BEGIN GIVEN DATA
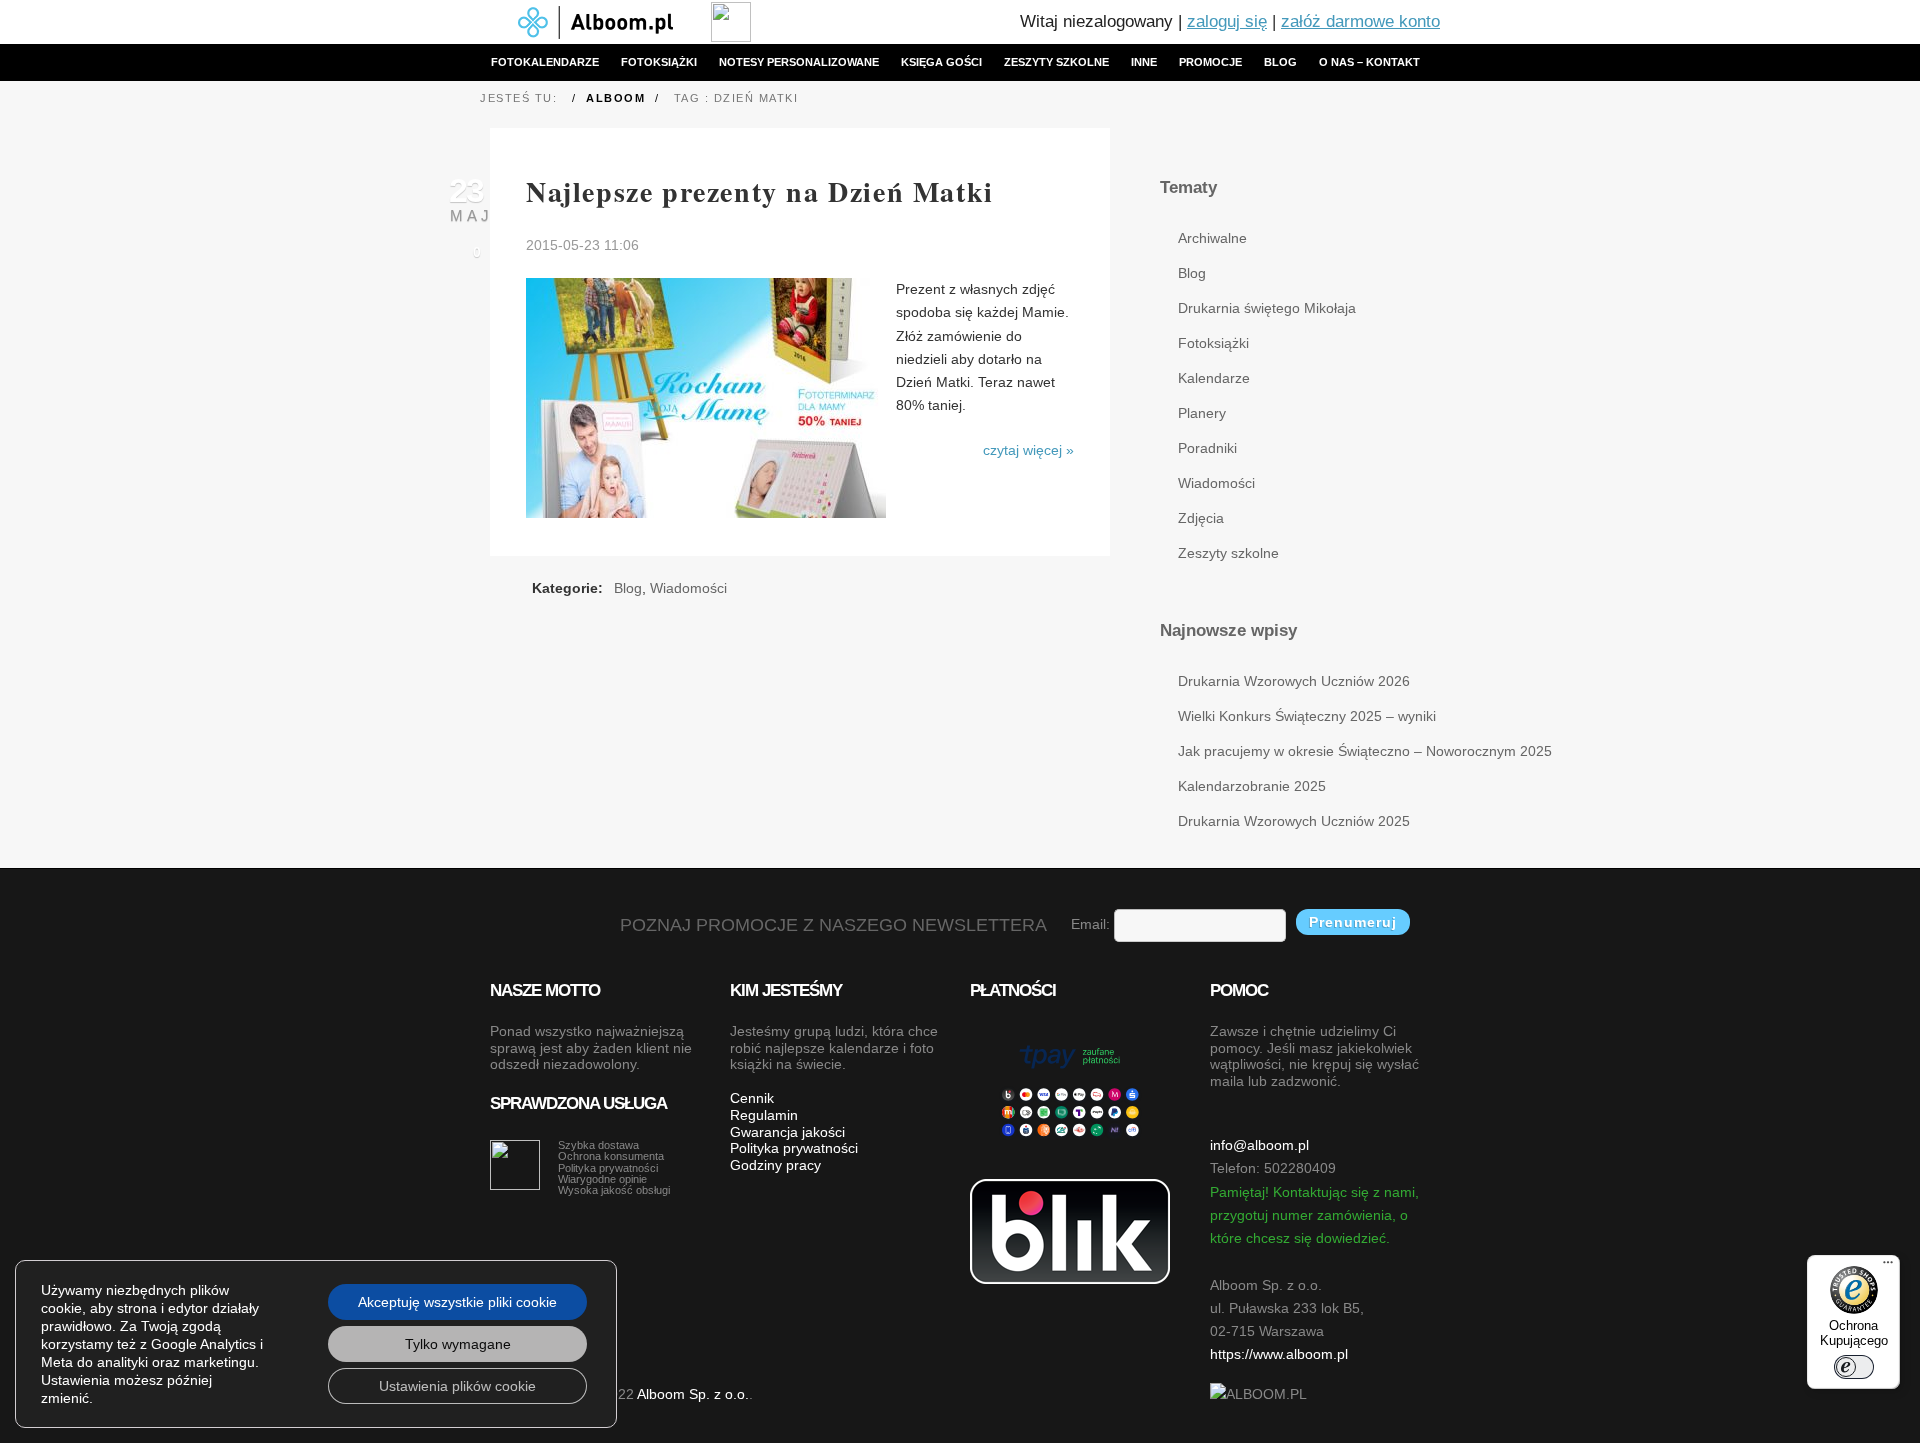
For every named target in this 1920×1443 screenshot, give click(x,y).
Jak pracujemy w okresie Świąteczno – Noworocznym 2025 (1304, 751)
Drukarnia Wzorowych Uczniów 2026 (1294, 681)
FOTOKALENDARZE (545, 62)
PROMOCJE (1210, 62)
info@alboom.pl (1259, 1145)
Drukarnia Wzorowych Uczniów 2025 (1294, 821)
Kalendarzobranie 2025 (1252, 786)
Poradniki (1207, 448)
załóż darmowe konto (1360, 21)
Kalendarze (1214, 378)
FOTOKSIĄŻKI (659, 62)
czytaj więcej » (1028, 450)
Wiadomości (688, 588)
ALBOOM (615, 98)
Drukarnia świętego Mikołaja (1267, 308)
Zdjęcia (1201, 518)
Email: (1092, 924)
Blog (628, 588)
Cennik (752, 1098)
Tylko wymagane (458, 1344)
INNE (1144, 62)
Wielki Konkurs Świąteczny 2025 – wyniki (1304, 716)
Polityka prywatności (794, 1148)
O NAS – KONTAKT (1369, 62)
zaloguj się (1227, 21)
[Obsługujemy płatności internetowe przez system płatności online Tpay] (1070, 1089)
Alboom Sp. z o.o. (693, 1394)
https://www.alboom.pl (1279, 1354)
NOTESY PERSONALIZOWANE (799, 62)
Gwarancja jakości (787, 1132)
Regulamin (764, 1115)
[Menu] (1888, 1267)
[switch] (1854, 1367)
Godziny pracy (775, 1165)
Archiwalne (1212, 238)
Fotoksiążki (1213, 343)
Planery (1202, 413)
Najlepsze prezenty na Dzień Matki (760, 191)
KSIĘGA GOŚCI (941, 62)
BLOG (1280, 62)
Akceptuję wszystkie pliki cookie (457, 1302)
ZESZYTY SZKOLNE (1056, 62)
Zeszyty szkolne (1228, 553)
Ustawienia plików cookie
END GIVEN DATA
*EXERCISE DIRECTIONS*: Word for word, retype the lines from the one containing "Najlepsze prezenty na Dzień Matki (760, 191)" through the final line of the data, including both ends and nothing more.

*TASK SOLUTION*:
Najlepsze prezenty na Dzień Matki (760, 191)
KSIĘGA GOŚCI (941, 62)
BLOG (1280, 62)
Akceptuję wszystkie pliki cookie (457, 1302)
ZESZYTY SZKOLNE (1056, 62)
Zeszyty szkolne (1228, 553)
Ustawienia plików cookie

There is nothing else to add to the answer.